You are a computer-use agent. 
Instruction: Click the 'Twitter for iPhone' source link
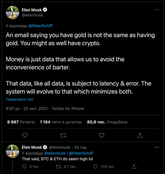pyautogui.click(x=68, y=109)
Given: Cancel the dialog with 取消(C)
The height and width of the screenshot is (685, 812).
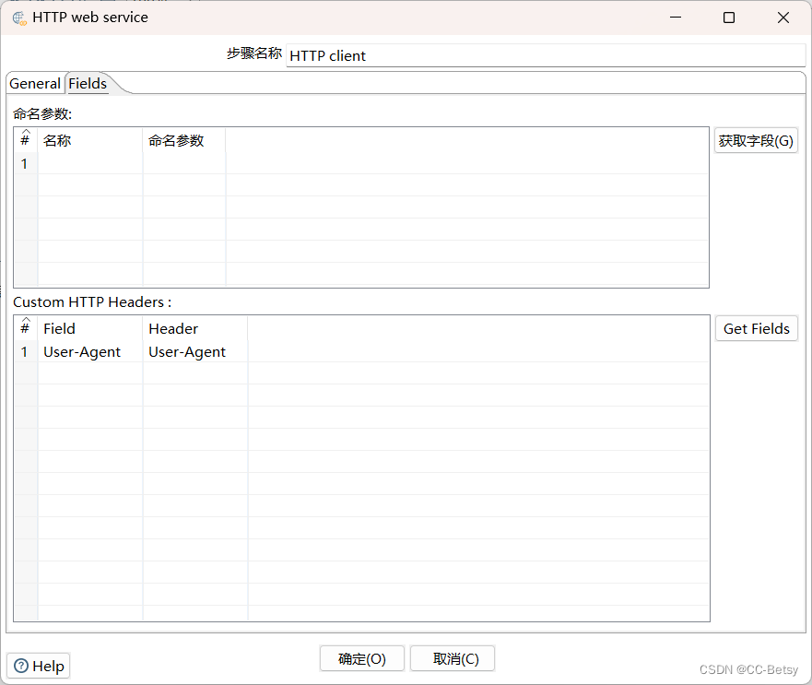Looking at the screenshot, I should [452, 658].
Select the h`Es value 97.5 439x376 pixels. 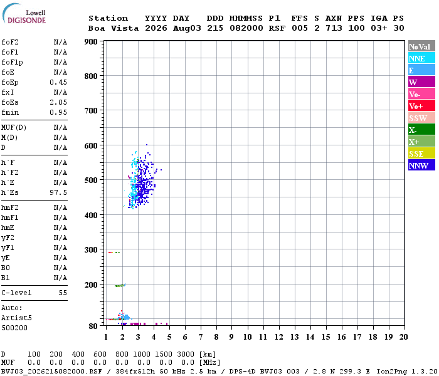point(58,192)
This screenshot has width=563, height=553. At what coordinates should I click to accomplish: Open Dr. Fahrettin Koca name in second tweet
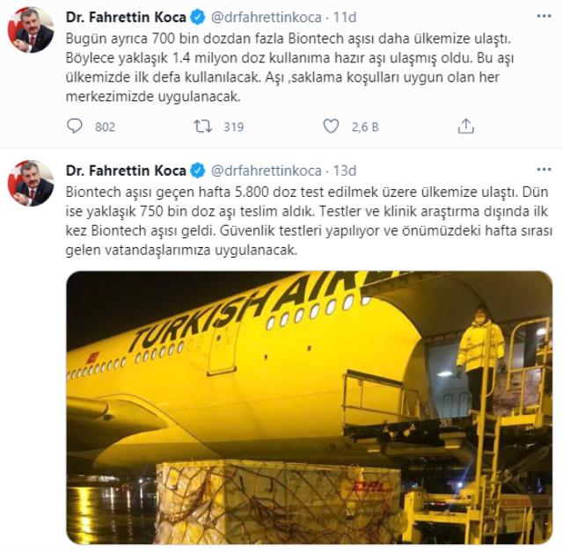click(x=126, y=171)
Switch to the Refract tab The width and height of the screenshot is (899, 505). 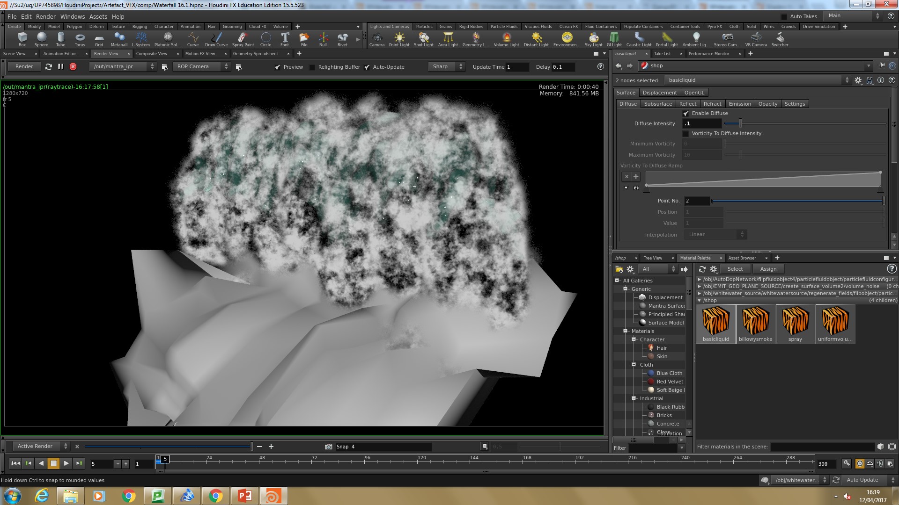click(x=712, y=104)
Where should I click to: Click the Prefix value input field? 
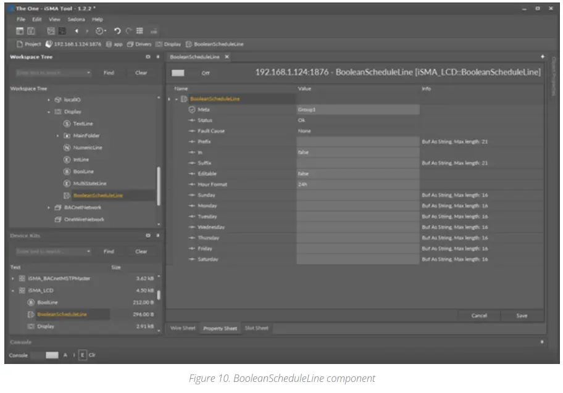[357, 141]
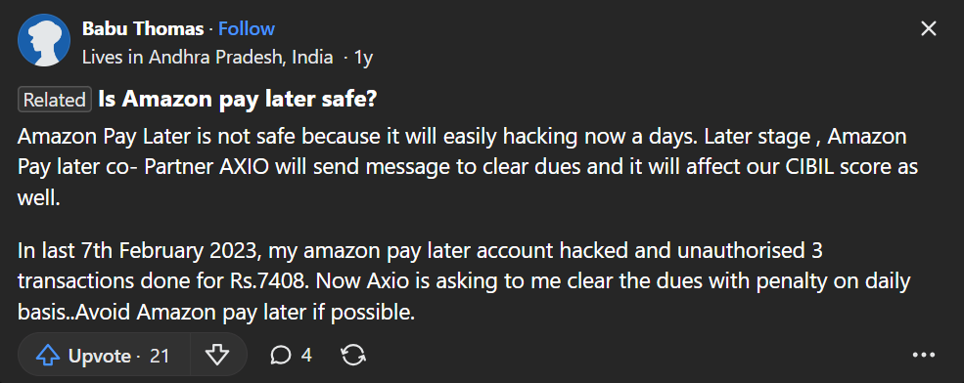Share the answer using the circular arrows icon
Image resolution: width=964 pixels, height=383 pixels.
coord(353,356)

—————

▶ _Exercise goal_
Take the line containing "Where should I" and all lines after it to the end of the data above, and reproduce them exactly, leaving out pictures. Nothing else belongs in the copy.

▶ _Exercise answer_
Where should I click to: Click the Prefix value input field? 
[357, 141]
Share the answer using the circular arrows icon
Image resolution: width=964 pixels, height=383 pixels.
coord(353,356)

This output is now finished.